Raymond Radiguet

Raymond Radiguet was a French novelist and poet whose two novels were noted for their explicit themes and unique style. Born on June 18, 1903, in Saint-Maur, France, he was known for his precocious talent and his relationship with the famous writer Jean Cocteau. Radiguet's best-known works include 'Le Diable au corps' (The Devil in the Flesh) (1923) and 'Le bal du Comte d'Orgel' (Count d'Orgel's Ball) (1924), both written before he died at the young age of 20 from typhoid fever. His literary contributions were significant despite his brief career, and he remains a notable figure in 20th-century French literature.


This list of books are ONLY the books that have been ranked on the lists that are aggregated on this site. This is not a comprehensive list of all books by this author.

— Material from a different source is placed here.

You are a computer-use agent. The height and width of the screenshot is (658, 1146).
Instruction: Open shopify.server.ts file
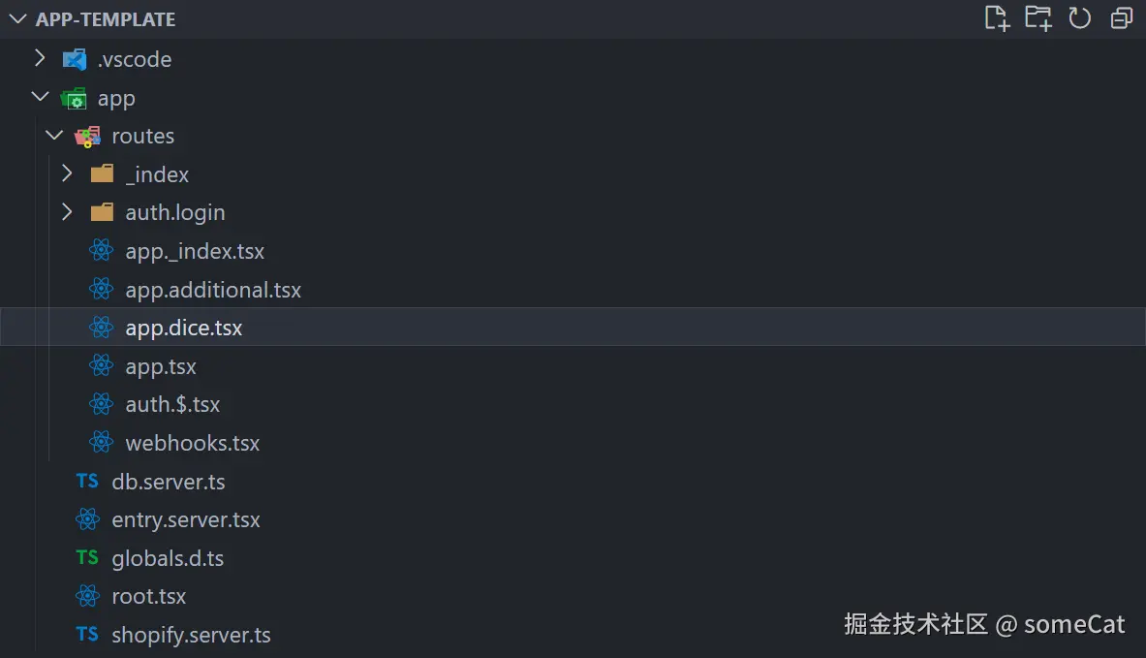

  1. 1. Le Diable au corps

    "Le Diable au corps" is a French novel focusing on a teenage boy who engages in a passionate and scandalous affair with a woman whose husband is fighting at the front during World War I. The novel explores themes of love, betrayal, and societal norms, while highlighting the consequences of their illicit relationship, including the woman's pregnancy, the boy's expulsion from school, and the tragic death of the woman during childbirth. The story is a poignant portrayal of youthful recklessness, war's impact on society, and the destructive power of love.

    The 1622nd Greatest Book of All Time
  2. 2. Count D'orgel's Ball

    The novel revolves around a love triangle set in post-World War I Parisian high society. It explores the complex relationships between the Count and Countess d'Orgel, who are hosting a glamorous ball, and François de Séryeuse, a young man who becomes entangled in their lives. As François becomes increasingly infatuated with the Countess, the narrative delves into themes of desire, social conventions, and the subtle dynamics of marriage and friendship. The story unfolds with an air of tragic inevitability, examining the consequences of emotional restraint and the societal pressures that dictate the characters' fates.